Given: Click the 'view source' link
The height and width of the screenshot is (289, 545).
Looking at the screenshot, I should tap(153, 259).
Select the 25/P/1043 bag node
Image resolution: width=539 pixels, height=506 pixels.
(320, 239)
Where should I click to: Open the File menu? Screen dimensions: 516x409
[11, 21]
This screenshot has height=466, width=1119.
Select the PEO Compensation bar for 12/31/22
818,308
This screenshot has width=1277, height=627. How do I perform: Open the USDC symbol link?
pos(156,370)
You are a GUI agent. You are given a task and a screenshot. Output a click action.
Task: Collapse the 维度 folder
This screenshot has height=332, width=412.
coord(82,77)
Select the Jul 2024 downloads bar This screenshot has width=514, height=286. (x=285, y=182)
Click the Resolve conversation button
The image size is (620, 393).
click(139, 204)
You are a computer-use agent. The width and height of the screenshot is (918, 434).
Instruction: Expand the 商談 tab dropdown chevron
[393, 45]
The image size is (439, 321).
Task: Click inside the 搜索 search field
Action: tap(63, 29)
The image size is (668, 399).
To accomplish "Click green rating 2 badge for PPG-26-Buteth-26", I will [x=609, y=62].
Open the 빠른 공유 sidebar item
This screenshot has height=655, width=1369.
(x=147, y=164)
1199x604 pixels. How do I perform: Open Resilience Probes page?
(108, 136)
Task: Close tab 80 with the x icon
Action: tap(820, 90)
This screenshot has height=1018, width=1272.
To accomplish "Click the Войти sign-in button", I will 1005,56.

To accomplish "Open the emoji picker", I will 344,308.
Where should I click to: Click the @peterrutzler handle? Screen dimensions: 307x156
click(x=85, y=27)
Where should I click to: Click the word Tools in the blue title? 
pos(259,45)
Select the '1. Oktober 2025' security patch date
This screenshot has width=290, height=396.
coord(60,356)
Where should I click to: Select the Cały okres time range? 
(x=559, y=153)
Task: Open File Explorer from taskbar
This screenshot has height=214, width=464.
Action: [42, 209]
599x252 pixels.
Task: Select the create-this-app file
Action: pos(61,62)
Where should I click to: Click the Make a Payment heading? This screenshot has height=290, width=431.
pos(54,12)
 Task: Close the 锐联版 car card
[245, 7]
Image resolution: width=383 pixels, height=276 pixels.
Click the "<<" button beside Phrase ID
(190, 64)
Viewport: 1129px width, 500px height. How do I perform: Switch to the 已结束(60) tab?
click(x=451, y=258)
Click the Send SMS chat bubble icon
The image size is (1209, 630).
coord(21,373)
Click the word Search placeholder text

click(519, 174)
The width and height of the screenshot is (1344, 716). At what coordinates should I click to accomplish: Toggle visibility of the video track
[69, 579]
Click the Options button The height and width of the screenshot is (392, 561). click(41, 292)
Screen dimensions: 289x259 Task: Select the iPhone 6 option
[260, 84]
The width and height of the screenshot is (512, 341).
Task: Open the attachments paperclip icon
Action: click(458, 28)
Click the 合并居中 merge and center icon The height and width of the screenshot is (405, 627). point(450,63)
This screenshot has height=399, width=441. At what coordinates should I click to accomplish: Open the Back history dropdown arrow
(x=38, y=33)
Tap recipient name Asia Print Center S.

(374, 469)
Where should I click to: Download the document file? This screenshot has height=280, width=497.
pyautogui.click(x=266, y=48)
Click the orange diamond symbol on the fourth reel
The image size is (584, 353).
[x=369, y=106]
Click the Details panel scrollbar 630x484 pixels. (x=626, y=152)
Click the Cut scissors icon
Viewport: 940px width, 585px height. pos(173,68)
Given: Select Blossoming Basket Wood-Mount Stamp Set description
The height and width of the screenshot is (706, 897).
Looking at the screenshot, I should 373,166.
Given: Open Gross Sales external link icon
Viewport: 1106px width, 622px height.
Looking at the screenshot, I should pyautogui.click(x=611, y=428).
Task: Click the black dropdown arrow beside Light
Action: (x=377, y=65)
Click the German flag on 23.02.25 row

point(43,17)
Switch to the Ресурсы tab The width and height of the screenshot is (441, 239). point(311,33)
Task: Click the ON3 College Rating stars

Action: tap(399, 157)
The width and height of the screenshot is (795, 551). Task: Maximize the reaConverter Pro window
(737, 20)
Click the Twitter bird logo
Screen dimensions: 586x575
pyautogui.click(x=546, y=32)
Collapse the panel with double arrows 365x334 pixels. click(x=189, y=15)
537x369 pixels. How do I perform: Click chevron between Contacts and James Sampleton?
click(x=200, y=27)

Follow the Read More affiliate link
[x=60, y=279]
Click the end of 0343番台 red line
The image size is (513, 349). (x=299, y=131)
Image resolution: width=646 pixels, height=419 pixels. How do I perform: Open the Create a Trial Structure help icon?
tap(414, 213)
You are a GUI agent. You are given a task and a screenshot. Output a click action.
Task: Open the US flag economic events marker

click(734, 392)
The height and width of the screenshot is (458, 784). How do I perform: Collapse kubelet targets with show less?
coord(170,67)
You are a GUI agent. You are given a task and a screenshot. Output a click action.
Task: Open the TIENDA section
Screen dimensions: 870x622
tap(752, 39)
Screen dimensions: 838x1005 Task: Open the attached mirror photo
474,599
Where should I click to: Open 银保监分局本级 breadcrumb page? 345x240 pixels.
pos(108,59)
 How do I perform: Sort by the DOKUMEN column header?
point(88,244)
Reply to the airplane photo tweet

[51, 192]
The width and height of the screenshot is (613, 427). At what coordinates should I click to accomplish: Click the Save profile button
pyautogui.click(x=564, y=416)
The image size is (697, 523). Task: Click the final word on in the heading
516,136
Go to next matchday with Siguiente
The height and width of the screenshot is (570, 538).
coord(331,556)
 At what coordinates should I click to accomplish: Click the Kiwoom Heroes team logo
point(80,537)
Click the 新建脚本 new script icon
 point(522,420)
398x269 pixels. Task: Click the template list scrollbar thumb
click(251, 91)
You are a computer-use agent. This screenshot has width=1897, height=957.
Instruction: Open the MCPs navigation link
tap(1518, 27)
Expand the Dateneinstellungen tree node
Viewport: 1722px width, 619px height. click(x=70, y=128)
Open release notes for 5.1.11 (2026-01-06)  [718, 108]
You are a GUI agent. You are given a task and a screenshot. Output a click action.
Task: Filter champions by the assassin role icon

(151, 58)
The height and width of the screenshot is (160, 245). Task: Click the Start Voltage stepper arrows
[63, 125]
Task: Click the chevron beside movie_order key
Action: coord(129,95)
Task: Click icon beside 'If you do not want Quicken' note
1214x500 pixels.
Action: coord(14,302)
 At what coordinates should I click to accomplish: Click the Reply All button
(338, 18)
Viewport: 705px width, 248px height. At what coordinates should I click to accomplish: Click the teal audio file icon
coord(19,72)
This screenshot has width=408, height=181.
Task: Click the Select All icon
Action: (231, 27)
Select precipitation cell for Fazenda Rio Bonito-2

_TASK REQUIREMENTS_. The response must consist of the lines above, from the first one through the line containing "Select the Jul", reproduced exactly.

_YOUR RESPONSE_.
Given: Click the 'view source' link
The height and width of the screenshot is (289, 545).
Looking at the screenshot, I should tap(153, 259).
Select the 25/P/1043 bag node
Image resolution: width=539 pixels, height=506 pixels.
(320, 239)
Where should I click to: Open the File menu? Screen dimensions: 516x409
[11, 21]
This screenshot has height=466, width=1119.
Select the PEO Compensation bar for 12/31/22
818,308
This screenshot has width=1277, height=627. How do I perform: Open the USDC symbol link?
pos(156,370)
You are a GUI agent. You are given a task and a screenshot. Output a click action.
Task: Collapse the 维度 folder
This screenshot has height=332, width=412.
coord(82,77)
Select the Jul 2024 downloads bar This screenshot has width=514, height=286. (x=285, y=182)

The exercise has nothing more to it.